**Task to complete:** Go through the lines below and copy each one that holds the string "menu".

[Source data Boundary: Start]

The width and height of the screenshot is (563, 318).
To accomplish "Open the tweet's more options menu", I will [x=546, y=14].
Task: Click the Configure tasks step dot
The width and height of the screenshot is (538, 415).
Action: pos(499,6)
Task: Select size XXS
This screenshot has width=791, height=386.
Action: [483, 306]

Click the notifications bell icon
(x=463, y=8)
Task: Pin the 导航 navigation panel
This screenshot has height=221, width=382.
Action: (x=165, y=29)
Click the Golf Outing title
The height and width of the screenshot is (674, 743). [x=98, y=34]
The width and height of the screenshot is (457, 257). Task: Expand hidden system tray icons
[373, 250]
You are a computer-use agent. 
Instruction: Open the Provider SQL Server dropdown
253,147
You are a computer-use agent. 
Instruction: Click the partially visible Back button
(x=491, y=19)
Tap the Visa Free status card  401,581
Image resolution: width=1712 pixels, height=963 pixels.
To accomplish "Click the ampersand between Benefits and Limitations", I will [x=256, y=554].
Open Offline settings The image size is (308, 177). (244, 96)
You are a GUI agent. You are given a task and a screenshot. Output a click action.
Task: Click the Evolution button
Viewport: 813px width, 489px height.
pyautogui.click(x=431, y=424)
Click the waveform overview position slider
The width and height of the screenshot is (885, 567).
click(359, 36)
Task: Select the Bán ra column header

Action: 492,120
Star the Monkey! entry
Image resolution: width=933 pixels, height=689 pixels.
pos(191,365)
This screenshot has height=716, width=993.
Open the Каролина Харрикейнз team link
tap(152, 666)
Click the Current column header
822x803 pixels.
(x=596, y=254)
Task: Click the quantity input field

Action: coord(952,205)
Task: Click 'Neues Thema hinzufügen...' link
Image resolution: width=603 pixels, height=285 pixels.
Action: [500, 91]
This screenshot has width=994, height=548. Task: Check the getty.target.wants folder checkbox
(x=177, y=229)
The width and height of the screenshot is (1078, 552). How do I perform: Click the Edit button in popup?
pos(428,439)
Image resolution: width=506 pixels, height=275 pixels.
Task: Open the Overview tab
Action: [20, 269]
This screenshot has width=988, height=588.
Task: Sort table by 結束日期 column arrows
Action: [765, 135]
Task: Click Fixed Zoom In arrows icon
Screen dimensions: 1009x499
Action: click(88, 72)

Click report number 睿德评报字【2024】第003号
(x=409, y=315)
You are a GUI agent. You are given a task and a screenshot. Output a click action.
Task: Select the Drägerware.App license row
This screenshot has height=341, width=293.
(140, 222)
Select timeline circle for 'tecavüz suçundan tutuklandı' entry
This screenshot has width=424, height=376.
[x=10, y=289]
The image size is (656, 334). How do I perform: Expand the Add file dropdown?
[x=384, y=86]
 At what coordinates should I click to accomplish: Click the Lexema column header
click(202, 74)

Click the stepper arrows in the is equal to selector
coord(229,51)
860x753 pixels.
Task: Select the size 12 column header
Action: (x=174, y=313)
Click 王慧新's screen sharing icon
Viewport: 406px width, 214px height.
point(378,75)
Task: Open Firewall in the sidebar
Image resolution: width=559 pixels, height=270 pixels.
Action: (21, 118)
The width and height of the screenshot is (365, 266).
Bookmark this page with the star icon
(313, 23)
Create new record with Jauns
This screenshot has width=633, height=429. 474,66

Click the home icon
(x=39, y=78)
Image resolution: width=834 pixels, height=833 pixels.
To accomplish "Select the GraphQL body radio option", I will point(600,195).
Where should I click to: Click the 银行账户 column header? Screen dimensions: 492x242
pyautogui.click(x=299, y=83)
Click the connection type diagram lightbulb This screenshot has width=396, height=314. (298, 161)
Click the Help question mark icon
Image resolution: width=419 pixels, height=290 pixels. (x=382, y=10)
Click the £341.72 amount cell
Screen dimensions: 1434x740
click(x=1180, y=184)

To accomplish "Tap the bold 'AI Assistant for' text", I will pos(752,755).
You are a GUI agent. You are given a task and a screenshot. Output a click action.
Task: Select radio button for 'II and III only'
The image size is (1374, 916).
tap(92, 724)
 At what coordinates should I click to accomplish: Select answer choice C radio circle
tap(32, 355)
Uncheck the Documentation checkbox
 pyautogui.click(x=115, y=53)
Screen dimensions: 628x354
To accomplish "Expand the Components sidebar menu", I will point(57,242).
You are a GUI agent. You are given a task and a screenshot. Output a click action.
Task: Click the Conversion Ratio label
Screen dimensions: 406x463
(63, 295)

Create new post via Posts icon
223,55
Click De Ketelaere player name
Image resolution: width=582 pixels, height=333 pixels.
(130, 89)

[Source data Boundary: End]

**Task output:**
To accomplish "Open the tweet's more options menu", I will [x=546, y=14].
To accomplish "Expand the Components sidebar menu", I will point(57,242).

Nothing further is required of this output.